> THE INPUT
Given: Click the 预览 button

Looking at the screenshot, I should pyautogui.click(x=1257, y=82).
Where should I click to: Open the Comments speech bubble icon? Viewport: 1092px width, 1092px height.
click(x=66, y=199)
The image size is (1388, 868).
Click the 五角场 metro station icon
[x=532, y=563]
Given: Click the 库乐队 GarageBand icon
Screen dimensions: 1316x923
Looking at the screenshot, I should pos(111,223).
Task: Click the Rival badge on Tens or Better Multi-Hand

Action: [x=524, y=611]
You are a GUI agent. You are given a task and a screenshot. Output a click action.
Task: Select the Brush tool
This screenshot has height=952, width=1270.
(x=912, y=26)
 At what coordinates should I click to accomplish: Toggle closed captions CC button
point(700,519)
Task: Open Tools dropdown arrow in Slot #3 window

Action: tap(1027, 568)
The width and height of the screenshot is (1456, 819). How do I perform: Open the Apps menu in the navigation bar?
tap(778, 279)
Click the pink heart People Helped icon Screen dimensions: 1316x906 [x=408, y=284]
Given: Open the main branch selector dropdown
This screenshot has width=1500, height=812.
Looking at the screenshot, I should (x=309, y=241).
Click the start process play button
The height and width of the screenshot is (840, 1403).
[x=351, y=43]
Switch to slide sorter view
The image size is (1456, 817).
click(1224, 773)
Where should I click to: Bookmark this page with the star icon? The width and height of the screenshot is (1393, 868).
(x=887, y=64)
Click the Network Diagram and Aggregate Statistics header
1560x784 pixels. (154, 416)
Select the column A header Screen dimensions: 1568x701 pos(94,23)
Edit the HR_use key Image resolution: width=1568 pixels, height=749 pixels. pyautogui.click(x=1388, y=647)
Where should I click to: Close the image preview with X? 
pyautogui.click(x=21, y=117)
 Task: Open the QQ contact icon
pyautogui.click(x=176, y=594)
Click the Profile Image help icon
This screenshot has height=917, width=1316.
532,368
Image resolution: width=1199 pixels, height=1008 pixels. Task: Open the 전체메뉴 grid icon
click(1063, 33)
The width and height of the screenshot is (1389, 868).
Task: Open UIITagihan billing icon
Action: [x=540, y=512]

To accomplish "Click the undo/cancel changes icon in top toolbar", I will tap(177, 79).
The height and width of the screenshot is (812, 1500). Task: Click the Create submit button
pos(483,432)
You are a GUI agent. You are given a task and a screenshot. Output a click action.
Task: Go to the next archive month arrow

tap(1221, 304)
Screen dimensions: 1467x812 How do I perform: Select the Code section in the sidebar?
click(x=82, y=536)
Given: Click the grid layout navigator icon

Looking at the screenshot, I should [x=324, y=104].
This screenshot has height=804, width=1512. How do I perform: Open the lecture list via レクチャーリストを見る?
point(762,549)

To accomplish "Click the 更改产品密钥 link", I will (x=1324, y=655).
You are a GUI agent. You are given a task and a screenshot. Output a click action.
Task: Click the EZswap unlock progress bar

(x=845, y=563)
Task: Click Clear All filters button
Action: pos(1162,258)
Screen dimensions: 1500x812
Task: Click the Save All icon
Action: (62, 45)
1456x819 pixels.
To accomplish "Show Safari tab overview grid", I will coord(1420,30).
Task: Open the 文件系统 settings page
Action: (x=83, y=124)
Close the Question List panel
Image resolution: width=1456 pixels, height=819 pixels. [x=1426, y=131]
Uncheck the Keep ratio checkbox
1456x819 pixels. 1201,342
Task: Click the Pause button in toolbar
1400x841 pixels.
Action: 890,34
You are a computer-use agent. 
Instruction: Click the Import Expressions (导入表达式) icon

> TO DO
What is wanted is a copy of every line in the listing that includes the word "toolbar".

> RESPONSE TO THIS TASK
To accomplish "Click the undo/cancel changes icon in top toolbar", I will tap(177, 79).
Task: Click the Pause button in toolbar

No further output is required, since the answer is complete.